*** Begin section ***
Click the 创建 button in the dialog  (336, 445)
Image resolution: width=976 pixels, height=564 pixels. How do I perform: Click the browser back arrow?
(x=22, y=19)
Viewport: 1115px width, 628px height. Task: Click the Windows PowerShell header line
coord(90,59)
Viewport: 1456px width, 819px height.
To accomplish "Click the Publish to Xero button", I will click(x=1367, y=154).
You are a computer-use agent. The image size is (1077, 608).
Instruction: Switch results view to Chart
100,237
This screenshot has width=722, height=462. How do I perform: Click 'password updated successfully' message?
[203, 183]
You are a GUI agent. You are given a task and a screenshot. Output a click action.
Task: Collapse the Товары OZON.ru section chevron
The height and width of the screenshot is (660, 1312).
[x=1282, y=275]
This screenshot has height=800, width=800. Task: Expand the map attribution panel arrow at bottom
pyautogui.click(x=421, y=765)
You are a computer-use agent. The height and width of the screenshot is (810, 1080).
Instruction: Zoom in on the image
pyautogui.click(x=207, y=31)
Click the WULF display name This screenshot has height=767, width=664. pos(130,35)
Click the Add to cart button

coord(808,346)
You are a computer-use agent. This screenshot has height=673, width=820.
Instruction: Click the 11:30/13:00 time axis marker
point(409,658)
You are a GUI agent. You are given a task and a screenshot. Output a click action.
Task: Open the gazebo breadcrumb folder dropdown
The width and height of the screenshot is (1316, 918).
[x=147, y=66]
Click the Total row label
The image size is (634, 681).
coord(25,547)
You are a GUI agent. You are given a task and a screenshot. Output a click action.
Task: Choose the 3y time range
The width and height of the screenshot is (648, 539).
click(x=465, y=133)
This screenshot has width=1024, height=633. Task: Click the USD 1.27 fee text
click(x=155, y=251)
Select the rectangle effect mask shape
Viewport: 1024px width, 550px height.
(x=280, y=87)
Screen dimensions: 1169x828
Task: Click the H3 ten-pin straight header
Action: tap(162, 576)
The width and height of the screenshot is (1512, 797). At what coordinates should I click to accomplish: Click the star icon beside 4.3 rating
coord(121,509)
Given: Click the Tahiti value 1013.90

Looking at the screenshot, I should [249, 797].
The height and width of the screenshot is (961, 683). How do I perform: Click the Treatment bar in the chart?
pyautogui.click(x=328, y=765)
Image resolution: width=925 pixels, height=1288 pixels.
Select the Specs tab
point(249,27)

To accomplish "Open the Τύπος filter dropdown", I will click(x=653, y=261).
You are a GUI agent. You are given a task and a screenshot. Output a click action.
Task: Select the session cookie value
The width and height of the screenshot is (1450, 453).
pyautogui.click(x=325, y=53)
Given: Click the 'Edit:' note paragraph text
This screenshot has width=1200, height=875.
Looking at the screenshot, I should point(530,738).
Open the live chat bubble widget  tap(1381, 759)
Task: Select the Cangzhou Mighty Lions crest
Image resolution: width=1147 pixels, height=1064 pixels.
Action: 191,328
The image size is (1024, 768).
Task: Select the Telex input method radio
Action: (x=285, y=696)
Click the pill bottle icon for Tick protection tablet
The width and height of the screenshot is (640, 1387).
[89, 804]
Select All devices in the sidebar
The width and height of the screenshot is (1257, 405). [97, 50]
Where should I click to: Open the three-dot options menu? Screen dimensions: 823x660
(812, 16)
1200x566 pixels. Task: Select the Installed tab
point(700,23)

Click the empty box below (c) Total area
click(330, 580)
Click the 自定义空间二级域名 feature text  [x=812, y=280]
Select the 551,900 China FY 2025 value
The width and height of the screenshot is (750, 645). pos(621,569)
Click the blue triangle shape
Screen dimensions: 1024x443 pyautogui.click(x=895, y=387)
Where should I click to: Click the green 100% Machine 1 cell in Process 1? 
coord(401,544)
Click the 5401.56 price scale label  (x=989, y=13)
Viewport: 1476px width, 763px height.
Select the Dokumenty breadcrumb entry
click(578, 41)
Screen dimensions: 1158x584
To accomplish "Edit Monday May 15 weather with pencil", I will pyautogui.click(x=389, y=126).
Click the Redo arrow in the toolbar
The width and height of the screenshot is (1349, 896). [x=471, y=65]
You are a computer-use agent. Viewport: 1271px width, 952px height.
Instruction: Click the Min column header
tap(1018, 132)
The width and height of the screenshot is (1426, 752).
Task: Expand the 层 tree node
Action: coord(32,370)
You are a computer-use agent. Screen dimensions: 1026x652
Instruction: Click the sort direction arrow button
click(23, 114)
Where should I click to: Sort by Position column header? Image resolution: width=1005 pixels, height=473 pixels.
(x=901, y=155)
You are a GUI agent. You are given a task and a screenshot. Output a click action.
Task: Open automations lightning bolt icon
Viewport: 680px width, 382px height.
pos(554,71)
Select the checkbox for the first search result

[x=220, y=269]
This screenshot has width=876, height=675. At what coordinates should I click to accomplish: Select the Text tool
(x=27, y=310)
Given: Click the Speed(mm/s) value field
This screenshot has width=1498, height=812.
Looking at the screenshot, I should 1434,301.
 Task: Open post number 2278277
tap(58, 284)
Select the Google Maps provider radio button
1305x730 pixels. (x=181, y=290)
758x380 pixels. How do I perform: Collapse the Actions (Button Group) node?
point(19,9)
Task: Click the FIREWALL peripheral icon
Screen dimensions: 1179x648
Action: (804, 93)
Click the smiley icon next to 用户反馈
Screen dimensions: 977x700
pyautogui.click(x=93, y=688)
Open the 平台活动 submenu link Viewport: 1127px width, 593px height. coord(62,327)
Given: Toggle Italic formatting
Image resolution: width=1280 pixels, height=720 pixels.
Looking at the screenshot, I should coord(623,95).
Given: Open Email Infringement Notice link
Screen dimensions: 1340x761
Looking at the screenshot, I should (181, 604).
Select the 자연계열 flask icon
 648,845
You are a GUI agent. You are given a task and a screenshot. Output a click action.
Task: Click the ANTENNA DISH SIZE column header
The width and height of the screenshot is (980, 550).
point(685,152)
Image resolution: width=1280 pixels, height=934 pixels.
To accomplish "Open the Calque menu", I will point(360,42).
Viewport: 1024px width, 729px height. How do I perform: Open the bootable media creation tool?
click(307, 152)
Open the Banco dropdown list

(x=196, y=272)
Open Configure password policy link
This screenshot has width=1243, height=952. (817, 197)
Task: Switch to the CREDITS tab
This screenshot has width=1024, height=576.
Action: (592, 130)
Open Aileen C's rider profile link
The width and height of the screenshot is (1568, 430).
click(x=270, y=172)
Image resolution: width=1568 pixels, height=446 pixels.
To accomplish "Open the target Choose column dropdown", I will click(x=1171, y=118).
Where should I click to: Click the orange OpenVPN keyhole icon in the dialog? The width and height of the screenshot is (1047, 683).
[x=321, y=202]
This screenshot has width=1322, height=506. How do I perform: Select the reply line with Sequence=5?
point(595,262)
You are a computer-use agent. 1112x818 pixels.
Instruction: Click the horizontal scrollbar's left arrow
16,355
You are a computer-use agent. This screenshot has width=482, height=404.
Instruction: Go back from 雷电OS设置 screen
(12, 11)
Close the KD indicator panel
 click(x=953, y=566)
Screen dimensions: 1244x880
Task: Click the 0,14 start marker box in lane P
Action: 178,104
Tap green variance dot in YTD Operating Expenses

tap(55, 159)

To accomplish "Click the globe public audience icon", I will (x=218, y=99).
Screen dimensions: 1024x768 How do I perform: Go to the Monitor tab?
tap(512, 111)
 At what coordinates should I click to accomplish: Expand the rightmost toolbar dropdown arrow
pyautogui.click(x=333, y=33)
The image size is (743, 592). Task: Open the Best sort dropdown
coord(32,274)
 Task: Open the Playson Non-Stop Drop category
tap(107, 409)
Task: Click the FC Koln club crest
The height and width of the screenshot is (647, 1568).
*** End section ***
**WORK INSTRUCTIONS:**
An exact copy of all the records above is needed.

**RESULT FOR THIS EXERCISE:**
Click the 创建 button in the dialog  (336, 445)
Image resolution: width=976 pixels, height=564 pixels. How do I perform: Click the browser back arrow?
(x=22, y=19)
Viewport: 1115px width, 628px height. Task: Click the Windows PowerShell header line
coord(90,59)
Viewport: 1456px width, 819px height.
To accomplish "Click the Publish to Xero button", I will click(x=1367, y=154).
You are a computer-use agent. The image size is (1077, 608).
Instruction: Switch results view to Chart
100,237
This screenshot has width=722, height=462. How do I perform: Click 'password updated successfully' message?
[203, 183]
You are a GUI agent. You are given a task and a screenshot. Output a click action.
Task: Collapse the Товары OZON.ru section chevron
The height and width of the screenshot is (660, 1312).
[x=1282, y=275]
This screenshot has height=800, width=800. Task: Expand the map attribution panel arrow at bottom
pyautogui.click(x=421, y=765)
You are a computer-use agent. The height and width of the screenshot is (810, 1080).
Instruction: Zoom in on the image
pyautogui.click(x=207, y=31)
Click the WULF display name This screenshot has height=767, width=664. pos(130,35)
Click the Add to cart button

coord(808,346)
You are a computer-use agent. This screenshot has height=673, width=820.
Instruction: Click the 11:30/13:00 time axis marker
point(409,658)
You are a GUI agent. You are given a task and a screenshot. Output a click action.
Task: Open the gazebo breadcrumb folder dropdown
The width and height of the screenshot is (1316, 918).
[x=147, y=66]
Click the Total row label
The image size is (634, 681).
coord(25,547)
You are a GUI agent. You are given a task and a screenshot. Output a click action.
Task: Choose the 3y time range
The width and height of the screenshot is (648, 539).
click(x=465, y=133)
This screenshot has width=1024, height=633. Task: Click the USD 1.27 fee text
click(x=155, y=251)
Select the rectangle effect mask shape
Viewport: 1024px width, 550px height.
(x=280, y=87)
Screen dimensions: 1169x828
Task: Click the H3 ten-pin straight header
Action: tap(162, 576)
The width and height of the screenshot is (1512, 797). At what coordinates should I click to accomplish: Click the star icon beside 4.3 rating
coord(121,509)
Given: Click the Tahiti value 1013.90

Looking at the screenshot, I should [249, 797].
The height and width of the screenshot is (961, 683). How do I perform: Click the Treatment bar in the chart?
pyautogui.click(x=328, y=765)
Image resolution: width=925 pixels, height=1288 pixels.
Select the Specs tab
point(249,27)

To accomplish "Open the Τύπος filter dropdown", I will click(x=653, y=261).
You are a GUI agent. You are given a task and a screenshot. Output a click action.
Task: Select the session cookie value
The width and height of the screenshot is (1450, 453).
pyautogui.click(x=325, y=53)
Given: Click the 'Edit:' note paragraph text
This screenshot has width=1200, height=875.
Looking at the screenshot, I should point(530,738).
Open the live chat bubble widget  tap(1381, 759)
Task: Select the Cangzhou Mighty Lions crest
Image resolution: width=1147 pixels, height=1064 pixels.
Action: 191,328
The image size is (1024, 768).
Task: Select the Telex input method radio
Action: (x=285, y=696)
Click the pill bottle icon for Tick protection tablet
The width and height of the screenshot is (640, 1387).
[89, 804]
Select All devices in the sidebar
The width and height of the screenshot is (1257, 405). [97, 50]
Where should I click to: Open the three-dot options menu? Screen dimensions: 823x660
(812, 16)
1200x566 pixels. Task: Select the Installed tab
point(700,23)

Click the empty box below (c) Total area
click(330, 580)
Click the 自定义空间二级域名 feature text  [x=812, y=280]
Select the 551,900 China FY 2025 value
The width and height of the screenshot is (750, 645). pos(621,569)
Click the blue triangle shape
Screen dimensions: 1024x443 pyautogui.click(x=895, y=387)
Where should I click to: Click the green 100% Machine 1 cell in Process 1? 
coord(401,544)
Click the 5401.56 price scale label  (x=989, y=13)
Viewport: 1476px width, 763px height.
Select the Dokumenty breadcrumb entry
click(578, 41)
Screen dimensions: 1158x584
To accomplish "Edit Monday May 15 weather with pencil", I will pyautogui.click(x=389, y=126).
Click the Redo arrow in the toolbar
The width and height of the screenshot is (1349, 896). [x=471, y=65]
You are a computer-use agent. Viewport: 1271px width, 952px height.
Instruction: Click the Min column header
tap(1018, 132)
The width and height of the screenshot is (1426, 752).
Task: Expand the 层 tree node
Action: coord(32,370)
You are a computer-use agent. Screen dimensions: 1026x652
Instruction: Click the sort direction arrow button
click(23, 114)
Where should I click to: Sort by Position column header? Image resolution: width=1005 pixels, height=473 pixels.
(x=901, y=155)
You are a GUI agent. You are given a task and a screenshot. Output a click action.
Task: Open automations lightning bolt icon
Viewport: 680px width, 382px height.
pos(554,71)
Select the checkbox for the first search result

[x=220, y=269]
This screenshot has width=876, height=675. At what coordinates should I click to accomplish: Select the Text tool
(x=27, y=310)
Given: Click the Speed(mm/s) value field
This screenshot has width=1498, height=812.
Looking at the screenshot, I should 1434,301.
 Task: Open post number 2278277
tap(58, 284)
Select the Google Maps provider radio button
1305x730 pixels. (x=181, y=290)
758x380 pixels. How do I perform: Collapse the Actions (Button Group) node?
point(19,9)
Task: Click the FIREWALL peripheral icon
Screen dimensions: 1179x648
Action: (804, 93)
Click the smiley icon next to 用户反馈
Screen dimensions: 977x700
pyautogui.click(x=93, y=688)
Open the 平台活动 submenu link Viewport: 1127px width, 593px height. coord(62,327)
Given: Toggle Italic formatting
Image resolution: width=1280 pixels, height=720 pixels.
Looking at the screenshot, I should coord(623,95).
Given: Open Email Infringement Notice link
Screen dimensions: 1340x761
Looking at the screenshot, I should (181, 604).
Select the 자연계열 flask icon
 648,845
You are a GUI agent. You are given a task and a screenshot. Output a click action.
Task: Click the ANTENNA DISH SIZE column header
The width and height of the screenshot is (980, 550).
point(685,152)
Image resolution: width=1280 pixels, height=934 pixels.
To accomplish "Open the Calque menu", I will point(360,42).
Viewport: 1024px width, 729px height. How do I perform: Open the bootable media creation tool?
click(307, 152)
Open the Banco dropdown list

(x=196, y=272)
Open Configure password policy link
This screenshot has width=1243, height=952. (817, 197)
Task: Switch to the CREDITS tab
This screenshot has width=1024, height=576.
Action: (592, 130)
Open Aileen C's rider profile link
The width and height of the screenshot is (1568, 430).
click(x=270, y=172)
Image resolution: width=1568 pixels, height=446 pixels.
To accomplish "Open the target Choose column dropdown", I will click(x=1171, y=118).
Where should I click to: Click the orange OpenVPN keyhole icon in the dialog? The width and height of the screenshot is (1047, 683).
[x=321, y=202]
This screenshot has width=1322, height=506. How do I perform: Select the reply line with Sequence=5?
point(595,262)
You are a computer-use agent. 1112x818 pixels.
Instruction: Click the horizontal scrollbar's left arrow
16,355
You are a computer-use agent. This screenshot has width=482, height=404.
Instruction: Go back from 雷电OS设置 screen
(12, 11)
Close the KD indicator panel
 click(x=953, y=566)
Screen dimensions: 1244x880
Task: Click the 0,14 start marker box in lane P
Action: 178,104
Tap green variance dot in YTD Operating Expenses

tap(55, 159)

To accomplish "Click the globe public audience icon", I will (x=218, y=99).
Screen dimensions: 1024x768 How do I perform: Go to the Monitor tab?
tap(512, 111)
 At what coordinates should I click to accomplish: Expand the rightmost toolbar dropdown arrow
pyautogui.click(x=333, y=33)
The image size is (743, 592). Task: Open the Best sort dropdown
coord(32,274)
 Task: Open the Playson Non-Stop Drop category
tap(107, 409)
Task: Click the FC Koln club crest
The height and width of the screenshot is (647, 1568).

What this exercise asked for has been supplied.